In Guanajuato and the immediate geographic area, including bordering states, we can observe very contradictory and apparently chaotic behaviors with respect to crimes committed. Guanajuato stands out clearly as the most serious. Further, if the issue is only dealt with at the state level, the data are coarse statistical aggregates and can only be generalized to each entity. This approach may explain the temptation of government agencies to describe the distribution of crimes as “contagion.” This implies not only the unburdening of responsibilities, but also delineates the attention of the judicial and penitentiary systems. For example, follow-up on programs that seek to return drop-outs to schools, including “abre la Puerta a tu future (Open the door to your Future)3”.
However, the distribution of crime becomes clearer if the approach is shifted to a municipal level. The impact of crime in the area begins to show tendencies that demand better explanations, in particular after a brief review of the link to poverty and illiteracy as indicators of social anomie. These allow us to confirm close connections that could turn the direction of public policy of addressing crime towards lessening social inequality, as a first example.
On the graph showing geographic distribution of crimes, a clear concentration where the urbanization and industrialization levels are the highest can be observed in only 12 municipalities. At the same time, on both sides of the state borders, there are far fewer crimes. This leads us to question if economic development is enough to address social problems of high impact, such as the crime that occurs on a daily basis.
It could be argued that in the case of Guanajuato, changes in the social fabric should also be explored, as it has rapidly transformed from a predominantly rural entity to an industrial one in a short period.
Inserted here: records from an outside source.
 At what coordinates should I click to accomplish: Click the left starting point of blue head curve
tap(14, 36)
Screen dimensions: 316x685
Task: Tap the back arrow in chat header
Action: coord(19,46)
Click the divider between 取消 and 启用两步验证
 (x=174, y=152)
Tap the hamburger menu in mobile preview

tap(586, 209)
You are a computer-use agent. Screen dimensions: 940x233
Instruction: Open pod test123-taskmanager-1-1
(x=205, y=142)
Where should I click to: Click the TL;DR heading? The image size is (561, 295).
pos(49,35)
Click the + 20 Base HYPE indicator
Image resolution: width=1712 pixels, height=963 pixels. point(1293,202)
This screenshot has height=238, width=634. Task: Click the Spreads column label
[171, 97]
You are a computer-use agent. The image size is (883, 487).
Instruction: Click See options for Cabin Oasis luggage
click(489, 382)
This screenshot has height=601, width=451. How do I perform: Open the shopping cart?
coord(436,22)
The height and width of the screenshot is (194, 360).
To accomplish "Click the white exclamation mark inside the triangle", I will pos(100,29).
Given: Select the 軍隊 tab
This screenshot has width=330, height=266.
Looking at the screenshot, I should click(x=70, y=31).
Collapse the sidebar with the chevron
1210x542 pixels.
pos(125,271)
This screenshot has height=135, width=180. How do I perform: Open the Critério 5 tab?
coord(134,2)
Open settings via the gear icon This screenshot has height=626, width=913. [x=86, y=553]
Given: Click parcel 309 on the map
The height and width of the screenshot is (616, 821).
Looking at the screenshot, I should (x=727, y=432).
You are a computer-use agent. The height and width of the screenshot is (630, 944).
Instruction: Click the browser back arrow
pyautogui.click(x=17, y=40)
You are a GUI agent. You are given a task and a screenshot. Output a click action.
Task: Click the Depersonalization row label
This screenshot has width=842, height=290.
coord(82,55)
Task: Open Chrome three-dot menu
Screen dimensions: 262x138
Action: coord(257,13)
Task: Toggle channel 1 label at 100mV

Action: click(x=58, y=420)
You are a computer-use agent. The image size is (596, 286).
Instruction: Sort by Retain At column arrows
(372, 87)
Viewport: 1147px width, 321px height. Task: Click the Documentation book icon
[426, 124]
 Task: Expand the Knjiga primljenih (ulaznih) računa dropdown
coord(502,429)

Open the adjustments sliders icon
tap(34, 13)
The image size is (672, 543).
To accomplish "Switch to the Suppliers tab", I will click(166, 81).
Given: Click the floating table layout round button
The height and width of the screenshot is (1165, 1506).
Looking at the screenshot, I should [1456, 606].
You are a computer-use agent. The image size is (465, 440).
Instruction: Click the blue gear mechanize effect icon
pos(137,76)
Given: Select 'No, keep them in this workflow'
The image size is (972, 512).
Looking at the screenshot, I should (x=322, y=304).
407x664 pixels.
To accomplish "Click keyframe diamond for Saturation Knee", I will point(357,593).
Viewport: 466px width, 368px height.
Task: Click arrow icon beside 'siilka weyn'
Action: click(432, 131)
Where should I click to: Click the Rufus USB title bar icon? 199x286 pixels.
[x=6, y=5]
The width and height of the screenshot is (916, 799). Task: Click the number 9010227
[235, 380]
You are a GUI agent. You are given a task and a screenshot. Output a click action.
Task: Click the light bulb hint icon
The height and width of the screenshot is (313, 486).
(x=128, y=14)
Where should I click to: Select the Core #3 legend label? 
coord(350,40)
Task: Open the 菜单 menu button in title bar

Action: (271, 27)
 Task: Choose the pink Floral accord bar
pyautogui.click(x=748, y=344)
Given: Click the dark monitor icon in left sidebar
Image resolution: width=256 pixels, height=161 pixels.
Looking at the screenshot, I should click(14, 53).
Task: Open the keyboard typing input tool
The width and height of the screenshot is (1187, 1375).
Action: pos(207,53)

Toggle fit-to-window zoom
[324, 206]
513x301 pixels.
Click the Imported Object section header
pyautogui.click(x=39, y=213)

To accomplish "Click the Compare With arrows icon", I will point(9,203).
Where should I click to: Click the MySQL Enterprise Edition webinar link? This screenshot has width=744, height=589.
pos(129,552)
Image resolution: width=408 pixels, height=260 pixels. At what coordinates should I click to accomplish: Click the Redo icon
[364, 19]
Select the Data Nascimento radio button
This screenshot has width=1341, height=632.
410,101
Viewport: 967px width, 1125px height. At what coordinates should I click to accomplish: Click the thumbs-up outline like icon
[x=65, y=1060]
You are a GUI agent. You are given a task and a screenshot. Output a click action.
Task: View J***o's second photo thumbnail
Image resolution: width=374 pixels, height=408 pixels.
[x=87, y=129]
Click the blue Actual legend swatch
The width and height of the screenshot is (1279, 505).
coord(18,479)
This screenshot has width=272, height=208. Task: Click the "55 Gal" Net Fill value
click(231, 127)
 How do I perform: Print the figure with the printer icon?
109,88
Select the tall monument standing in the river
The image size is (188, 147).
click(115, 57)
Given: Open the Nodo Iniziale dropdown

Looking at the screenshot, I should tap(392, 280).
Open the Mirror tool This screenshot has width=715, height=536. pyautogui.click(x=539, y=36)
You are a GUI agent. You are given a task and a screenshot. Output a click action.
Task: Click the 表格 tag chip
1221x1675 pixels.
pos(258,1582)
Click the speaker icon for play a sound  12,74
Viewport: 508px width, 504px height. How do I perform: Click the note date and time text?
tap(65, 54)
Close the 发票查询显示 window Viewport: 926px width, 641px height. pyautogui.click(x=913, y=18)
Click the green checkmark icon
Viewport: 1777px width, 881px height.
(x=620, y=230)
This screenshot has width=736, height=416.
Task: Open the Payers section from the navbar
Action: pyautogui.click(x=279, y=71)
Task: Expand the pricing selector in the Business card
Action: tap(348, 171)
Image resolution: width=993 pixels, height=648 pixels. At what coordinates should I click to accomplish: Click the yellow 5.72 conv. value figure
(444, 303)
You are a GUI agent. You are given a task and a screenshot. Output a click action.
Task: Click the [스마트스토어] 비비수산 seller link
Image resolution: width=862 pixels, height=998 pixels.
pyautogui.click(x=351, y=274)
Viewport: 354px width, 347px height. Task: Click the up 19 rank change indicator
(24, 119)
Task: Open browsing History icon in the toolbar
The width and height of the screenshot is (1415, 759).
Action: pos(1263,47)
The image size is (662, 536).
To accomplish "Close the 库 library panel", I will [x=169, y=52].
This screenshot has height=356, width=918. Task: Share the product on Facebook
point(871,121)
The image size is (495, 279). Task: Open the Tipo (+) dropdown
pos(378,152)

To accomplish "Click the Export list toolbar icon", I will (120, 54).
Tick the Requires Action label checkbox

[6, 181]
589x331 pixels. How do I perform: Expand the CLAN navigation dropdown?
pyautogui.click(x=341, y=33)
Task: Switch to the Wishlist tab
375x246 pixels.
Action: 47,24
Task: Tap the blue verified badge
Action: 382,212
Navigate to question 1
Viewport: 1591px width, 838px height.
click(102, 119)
This factor has slowly impacted behavior and institutional interactions of the various governments attempting to articulate their public safety and judicial policies, generally in a reactive manner or, in the worst-case scenario, in a superficial one. However, reality demands greater efforts in analysis and planning to address this new reality.
Up to this point in the research undertaken, our recommendation is to abandon the idea that crime, and the associated lack of public safety and violence, manifests in Guanajuato due to proximity (“contagion”). Evidence points to an explanation linked to underlying inequality, with disparities in access to basic rights and opportunities for a dignified quality of life. Contrasts between urban and rural areas, as well as the appearance of crimes within these spaces, support this view. Also emerging is a potential complementary explanation: the municipalities form “corridors” which, when viewed in an articulated manner, may reflect the organization of criminal space. This last point will be explored in further depth in upcoming research.
It is proposed to strengthen educational and social programs that address low schooling, particularly at the high school level, and carry out actions that reduce social contrasts in urban áreas.
NOTES
1Since 2020, most high-impact crime figures have risen, maintaining Guanajuato among the states with the highest rates of violence.
2Studies on Mexico have linked urban areas with crime and its impact on migration and poverty, but have not considered education level.